Classes resume at Northwestern on Sept. 16. Most courses will be taught remotely, but some will have an in-person component. Earlier this week, the University of North Carolina sent students home due to a coronavirus outbreak, and shifted to entirely e-learning. Notre Dame temporarily paused in-person courses for the same reason. And Michigan State is cancelling in-person classes before school has even started, shifting to remote learning.
Mrkisch said Notre Dame and Michigan State are not the same as Northwestern, so what’s happening there does not necessarily mean NU will cancel in-person courses. He said that some other schools that are teaching in person are “doing well,” but Northwestern will continue to monitor the COVID situation. “Every university is impacted by local circumstances,” he added. While positive COVID-19 cases in Evanston are low compared to other places, numbers in Illinois have been increasing in recent weeks.
Today’s webinar dealt primarily with how research will be handled in the fall, assuming NU reopens in person. Northwestern has more graduate students (13,000) than undergrads (8,000), so research is a huge component of what the university does.
NU has reopened laboratory buildings, with health and hygiene measures such as social distancing and requiring masks. The number of people allowed in is limited.
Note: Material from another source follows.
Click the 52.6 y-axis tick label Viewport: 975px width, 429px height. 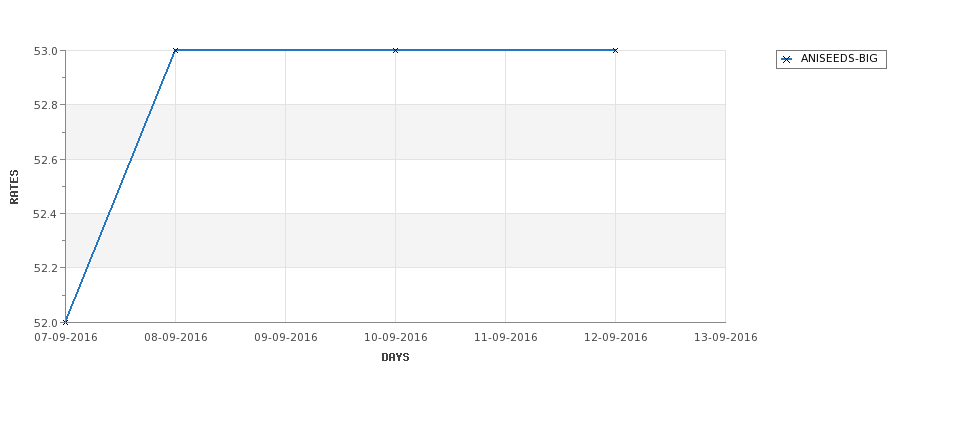click(45, 160)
Even the library is by appointment only.
Much of the research now deals with COVID-19. Administrators on the webinar said Northwestern has been involved in more than 250 COVID-related clinical trials, with more than 10,000 patients enrolled. Associate Vice-President for Research Rich D’Aquila said “we pivoted, collaborated, and jumped into the challenge.”
D’Aqila noted that trials for a coronavirus vaccine will begin at NU in a couple of weeks, part of a nationwide 30,0000-person trial involving the Astra Zenica pharmaceutical company.
Since laboratory buildings were re-opened on June 1, officials said there has been just one confirmed Evanston COVID case among the NU community who used those labs, and three at University program sites in Chicago. There was no campus transmission beyond the infected individuals, because, Milan said, social distancing, masks and hand washing were commonplace. “I’m really proud of how our community has risen to the challenge,” he said.
Northwestern’s policy for those who might feel forced into the lab against their wishes was outlined. Students have the right to do their work remotely, and there is a complaint process if they believe that right is being violated. Kelly Mayo, interim dean of the Graduate School, said there have been “not a huge number, but a significant number” of such complaints, ranging from unknown people in a building without masks, to “my advisor is pushing me to be in the lab.” Most of those complaints, officials said, turned out to be communication issues, and were resolved.
While Northwestern is still moving ahead to re-open Sept. 16, Luke Figora, University Risk and Compliance Officer, said “we’re very cognizant of what’s going on out there. We don’t have our heads in the sand.”
Figora said monitoring is day to day. “We hope to have in-person classes in the fall,” he said. “But we won’t do it if we’re not confident doing it.”